Paul Ryan and the 2012 presidential race


Representative Paul Ryan, a Republican from Wisconsin and chairman of the House Budget Committee, speaks during a news conference at the U.S. Capitol in Washington, D.C., U.S., on Tuesday, April 5, 2011. Photographer: Joshua Roberts/Bloomberg

But the reaction among Republicans likely to run for the nation’s top office next year was less than forceful, evidence of the political danger inherent in supporting any one plan with as many specific cuts and changes — particularly to programs like Medicare — as Ryan’s proposal contains.

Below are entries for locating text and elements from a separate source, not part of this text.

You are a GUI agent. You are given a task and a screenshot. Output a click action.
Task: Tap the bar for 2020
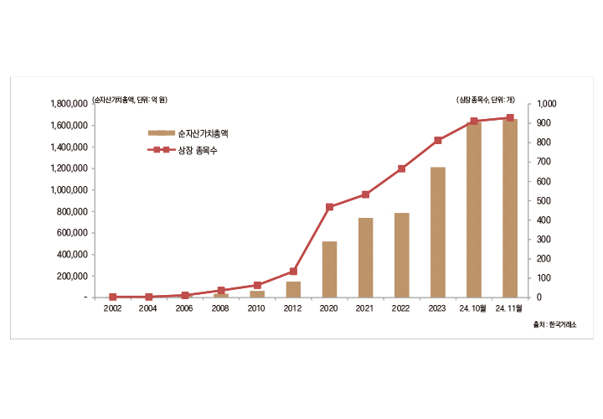click(x=329, y=269)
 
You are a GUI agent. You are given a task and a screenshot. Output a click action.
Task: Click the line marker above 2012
click(x=293, y=271)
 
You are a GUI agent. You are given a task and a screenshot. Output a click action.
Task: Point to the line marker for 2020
click(x=329, y=207)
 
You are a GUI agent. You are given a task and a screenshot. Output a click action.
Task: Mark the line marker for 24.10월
click(x=474, y=122)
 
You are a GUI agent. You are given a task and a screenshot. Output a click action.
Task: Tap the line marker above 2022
click(x=402, y=168)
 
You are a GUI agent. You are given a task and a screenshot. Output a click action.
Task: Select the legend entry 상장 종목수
click(x=198, y=151)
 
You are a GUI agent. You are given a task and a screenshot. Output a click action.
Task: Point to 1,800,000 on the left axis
click(x=70, y=104)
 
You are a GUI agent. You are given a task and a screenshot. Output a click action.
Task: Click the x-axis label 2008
click(x=220, y=308)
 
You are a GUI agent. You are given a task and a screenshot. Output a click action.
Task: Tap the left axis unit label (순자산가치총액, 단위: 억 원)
click(x=130, y=100)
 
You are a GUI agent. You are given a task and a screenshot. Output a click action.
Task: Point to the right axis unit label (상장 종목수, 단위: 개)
click(x=490, y=100)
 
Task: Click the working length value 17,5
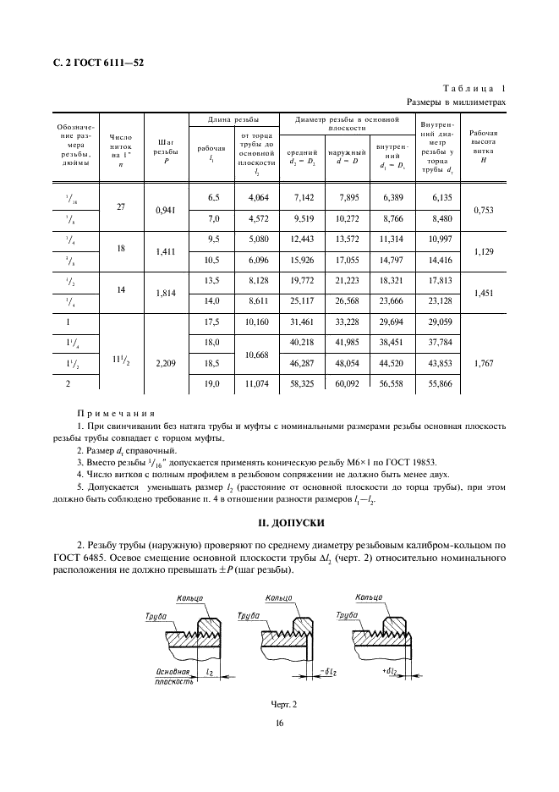coord(213,322)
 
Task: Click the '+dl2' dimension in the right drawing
coord(392,671)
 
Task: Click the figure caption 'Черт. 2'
coord(278,704)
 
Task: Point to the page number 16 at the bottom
coord(278,723)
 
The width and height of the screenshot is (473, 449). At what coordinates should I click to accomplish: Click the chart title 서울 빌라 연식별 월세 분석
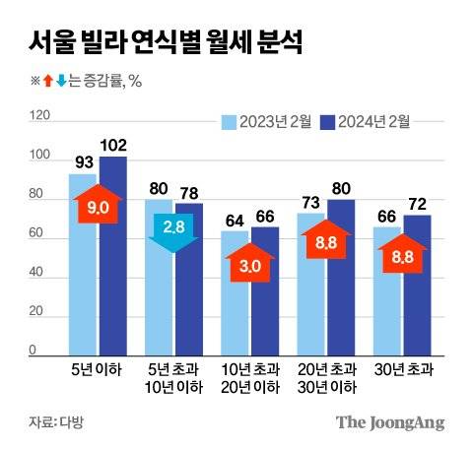pos(164,43)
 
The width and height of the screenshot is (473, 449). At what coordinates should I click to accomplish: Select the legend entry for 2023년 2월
pos(266,123)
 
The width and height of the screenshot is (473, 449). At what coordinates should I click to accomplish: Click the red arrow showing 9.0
pos(98,209)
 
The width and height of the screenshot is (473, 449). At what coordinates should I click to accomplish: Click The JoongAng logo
pos(389,422)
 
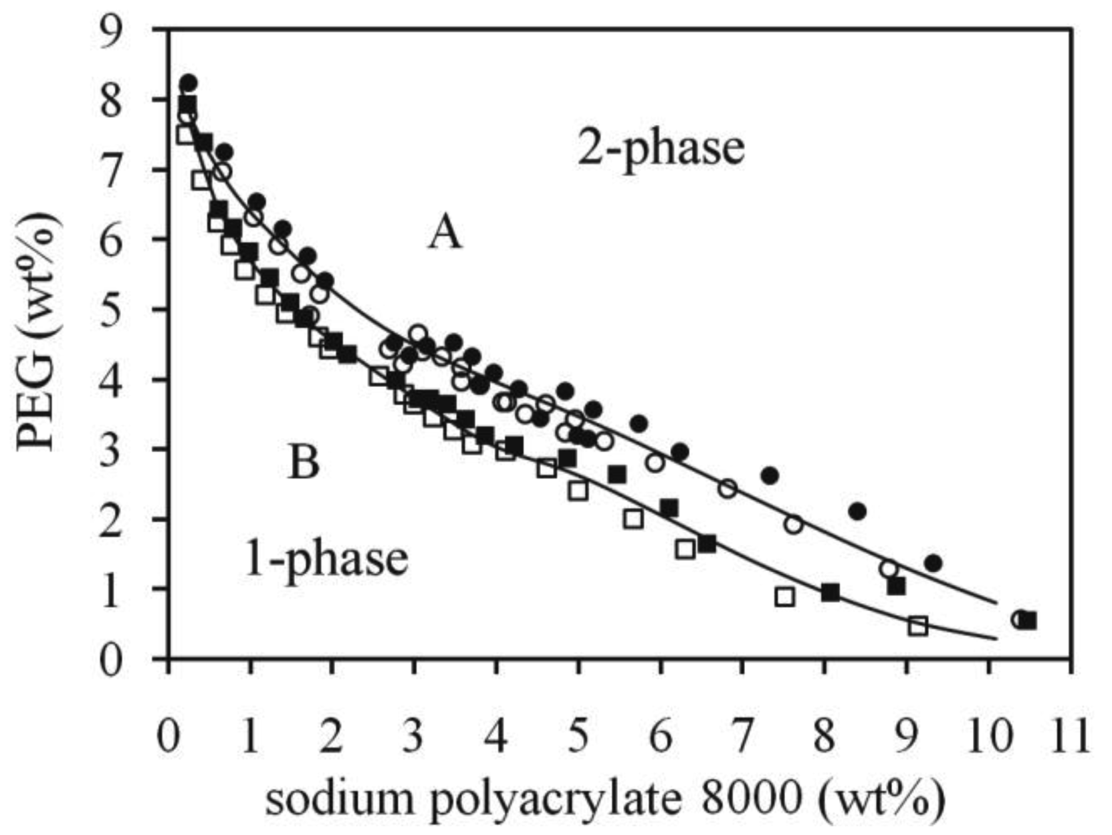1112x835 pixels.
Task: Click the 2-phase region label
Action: [x=661, y=148]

The closest to a full-throated endorsement came from Indiana Gov. Mitch Daniels (R), who himself has been sounding the debt alarm for months.

“The House budget resolution is the first serious proposal produced by either party to deal with the overriding issue of our time,” Daniels said in a statement. “Anyone criticizing this plan without offering a specific and equally bold program of his own has failed in the public duty to be honest and clear with Americans about the gravest danger we are facing together.”

Others voiced guarded support for the idea of the proposal, if not for the specifics contained within it.

Former Arkansas governor Mike Huckabee called Ryan’s plan a “start” but added that “it’s doubtful the House’s proposal will be passed in its current form, and it’s unlikely the proposal will be the ultimate solution to all of our economic problems.”

Former Massachusetts governor Mitt Romney praised Ryan’s “bold thinking” and lauded the Wisconsin Republican for “setting the right tone” but made no comment about the detailed changes that his budget proposed.

And former Minnesota governor Tim Pawlenty offered a brief word of praise for Ryan before using the occasion to reiterate his opposition to raising the debt ceiling.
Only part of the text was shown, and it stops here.